Dutch offshore wind farm in the North Sea

Offshore Windpark Egmond aan Zee (OWEZ) is an offshore wind farm in the Dutch part of the North Sea, located approximately 10 km from the coast near Egmond aan Zee. It was the first large-scale offshore wind farm to be built off the Dutch North Sea coast. The wind farm was built by NoordzeeWind, a joint venture consisting of Shell and Nuon.

In March 2021, it was announced that Shell would take full ownership of the wind farm. It already owned 50% of the shares, and had acquired the other half from Vattenfall.
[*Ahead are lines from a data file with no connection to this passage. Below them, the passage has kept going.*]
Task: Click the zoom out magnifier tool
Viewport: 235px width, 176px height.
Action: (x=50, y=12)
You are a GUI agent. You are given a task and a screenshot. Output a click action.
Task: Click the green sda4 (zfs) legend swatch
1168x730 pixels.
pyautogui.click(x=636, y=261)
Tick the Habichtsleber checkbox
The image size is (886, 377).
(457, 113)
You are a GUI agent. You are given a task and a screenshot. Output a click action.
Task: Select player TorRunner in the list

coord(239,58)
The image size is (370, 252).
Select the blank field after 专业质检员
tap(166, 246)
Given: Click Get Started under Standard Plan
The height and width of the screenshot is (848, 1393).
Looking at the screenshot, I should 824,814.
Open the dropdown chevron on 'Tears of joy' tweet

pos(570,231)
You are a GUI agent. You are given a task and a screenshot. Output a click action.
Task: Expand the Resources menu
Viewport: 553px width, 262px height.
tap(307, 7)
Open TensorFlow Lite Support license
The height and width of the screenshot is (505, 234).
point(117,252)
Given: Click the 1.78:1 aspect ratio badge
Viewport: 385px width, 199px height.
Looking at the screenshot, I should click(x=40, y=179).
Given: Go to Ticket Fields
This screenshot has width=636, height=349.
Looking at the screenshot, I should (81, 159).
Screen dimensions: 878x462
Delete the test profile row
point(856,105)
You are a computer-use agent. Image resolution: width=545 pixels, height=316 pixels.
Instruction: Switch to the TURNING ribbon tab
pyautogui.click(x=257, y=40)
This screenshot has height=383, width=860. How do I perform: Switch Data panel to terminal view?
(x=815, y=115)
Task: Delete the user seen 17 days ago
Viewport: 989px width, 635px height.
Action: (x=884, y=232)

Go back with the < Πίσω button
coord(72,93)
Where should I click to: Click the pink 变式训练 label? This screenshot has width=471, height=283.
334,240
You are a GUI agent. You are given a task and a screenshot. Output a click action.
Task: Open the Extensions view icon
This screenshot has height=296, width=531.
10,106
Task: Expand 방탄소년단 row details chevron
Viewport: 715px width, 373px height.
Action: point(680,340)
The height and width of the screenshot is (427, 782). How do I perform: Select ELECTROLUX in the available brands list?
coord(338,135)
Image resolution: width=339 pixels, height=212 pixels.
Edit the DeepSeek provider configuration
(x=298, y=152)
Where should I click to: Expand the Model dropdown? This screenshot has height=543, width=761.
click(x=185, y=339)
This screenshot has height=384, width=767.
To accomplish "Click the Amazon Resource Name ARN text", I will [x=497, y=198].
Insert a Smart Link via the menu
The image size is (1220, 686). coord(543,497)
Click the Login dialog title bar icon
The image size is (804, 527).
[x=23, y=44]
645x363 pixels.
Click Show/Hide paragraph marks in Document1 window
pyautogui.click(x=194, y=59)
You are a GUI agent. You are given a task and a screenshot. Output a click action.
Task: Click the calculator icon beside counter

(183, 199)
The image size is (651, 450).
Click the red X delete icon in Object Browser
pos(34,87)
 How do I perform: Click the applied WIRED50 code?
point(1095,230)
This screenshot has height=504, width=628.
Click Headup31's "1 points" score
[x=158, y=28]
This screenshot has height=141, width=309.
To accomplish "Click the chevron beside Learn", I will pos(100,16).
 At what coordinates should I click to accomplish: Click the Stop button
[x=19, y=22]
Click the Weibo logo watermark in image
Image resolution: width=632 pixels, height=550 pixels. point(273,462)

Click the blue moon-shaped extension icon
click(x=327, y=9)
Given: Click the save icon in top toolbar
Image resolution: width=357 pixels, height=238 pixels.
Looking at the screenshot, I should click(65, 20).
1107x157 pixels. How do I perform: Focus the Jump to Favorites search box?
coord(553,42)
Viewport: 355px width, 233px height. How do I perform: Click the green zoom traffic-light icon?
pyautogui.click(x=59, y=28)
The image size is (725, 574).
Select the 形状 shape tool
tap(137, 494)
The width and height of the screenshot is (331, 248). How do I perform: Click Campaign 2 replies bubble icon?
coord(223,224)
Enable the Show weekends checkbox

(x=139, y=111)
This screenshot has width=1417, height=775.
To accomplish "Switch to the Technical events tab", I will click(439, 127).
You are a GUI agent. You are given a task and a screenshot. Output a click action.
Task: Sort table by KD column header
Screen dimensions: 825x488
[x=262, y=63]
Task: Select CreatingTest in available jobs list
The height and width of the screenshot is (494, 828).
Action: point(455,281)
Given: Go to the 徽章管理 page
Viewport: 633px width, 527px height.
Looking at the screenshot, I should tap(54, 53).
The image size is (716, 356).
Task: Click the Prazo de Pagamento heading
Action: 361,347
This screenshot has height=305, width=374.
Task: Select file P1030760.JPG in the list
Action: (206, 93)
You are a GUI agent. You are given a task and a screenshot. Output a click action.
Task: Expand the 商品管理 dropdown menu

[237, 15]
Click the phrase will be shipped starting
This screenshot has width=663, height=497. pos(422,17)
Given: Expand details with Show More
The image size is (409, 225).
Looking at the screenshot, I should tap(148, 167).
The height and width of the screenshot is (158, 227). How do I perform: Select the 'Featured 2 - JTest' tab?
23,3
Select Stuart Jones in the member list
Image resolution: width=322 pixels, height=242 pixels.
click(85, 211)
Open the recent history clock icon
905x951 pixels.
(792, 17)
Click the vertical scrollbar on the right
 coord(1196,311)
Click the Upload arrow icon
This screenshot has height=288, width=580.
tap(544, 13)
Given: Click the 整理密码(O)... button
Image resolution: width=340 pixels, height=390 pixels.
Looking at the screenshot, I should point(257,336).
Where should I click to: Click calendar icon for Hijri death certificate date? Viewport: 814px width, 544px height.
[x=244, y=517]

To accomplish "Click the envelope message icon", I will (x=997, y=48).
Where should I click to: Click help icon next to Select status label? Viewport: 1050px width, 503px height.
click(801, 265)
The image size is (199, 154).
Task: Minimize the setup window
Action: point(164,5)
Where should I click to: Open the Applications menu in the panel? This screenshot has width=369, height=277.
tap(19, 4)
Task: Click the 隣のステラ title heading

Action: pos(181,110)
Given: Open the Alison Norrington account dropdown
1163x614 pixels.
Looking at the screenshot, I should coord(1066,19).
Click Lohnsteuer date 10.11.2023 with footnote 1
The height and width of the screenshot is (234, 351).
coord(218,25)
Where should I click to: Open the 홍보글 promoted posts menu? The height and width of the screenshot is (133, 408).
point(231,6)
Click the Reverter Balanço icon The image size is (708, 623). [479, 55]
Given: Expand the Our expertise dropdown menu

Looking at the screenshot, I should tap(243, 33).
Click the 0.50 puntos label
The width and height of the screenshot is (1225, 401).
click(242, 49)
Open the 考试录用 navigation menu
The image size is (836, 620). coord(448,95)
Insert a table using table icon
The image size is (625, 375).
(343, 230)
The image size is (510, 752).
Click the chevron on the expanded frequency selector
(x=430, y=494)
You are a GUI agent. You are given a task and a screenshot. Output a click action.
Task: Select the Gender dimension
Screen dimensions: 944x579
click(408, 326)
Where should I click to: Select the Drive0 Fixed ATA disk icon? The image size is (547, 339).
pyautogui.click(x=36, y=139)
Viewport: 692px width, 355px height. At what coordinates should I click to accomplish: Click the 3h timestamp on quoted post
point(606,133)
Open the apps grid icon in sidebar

The purchase price was not disclosed.

== History ==
In 2001, the Dutch government launched a tender for the offshore wind farm. NoordzeeWind was selected as the winner in the spring of 2001. In July of the same year, the concession agreement was signed with the government for the realisation of the wind farm.

The final contracts were signed in 2005 and construction of the farm began in 2006. It was built by a consortium of Ballast Nedam and wind turbine manufacturer Vestas.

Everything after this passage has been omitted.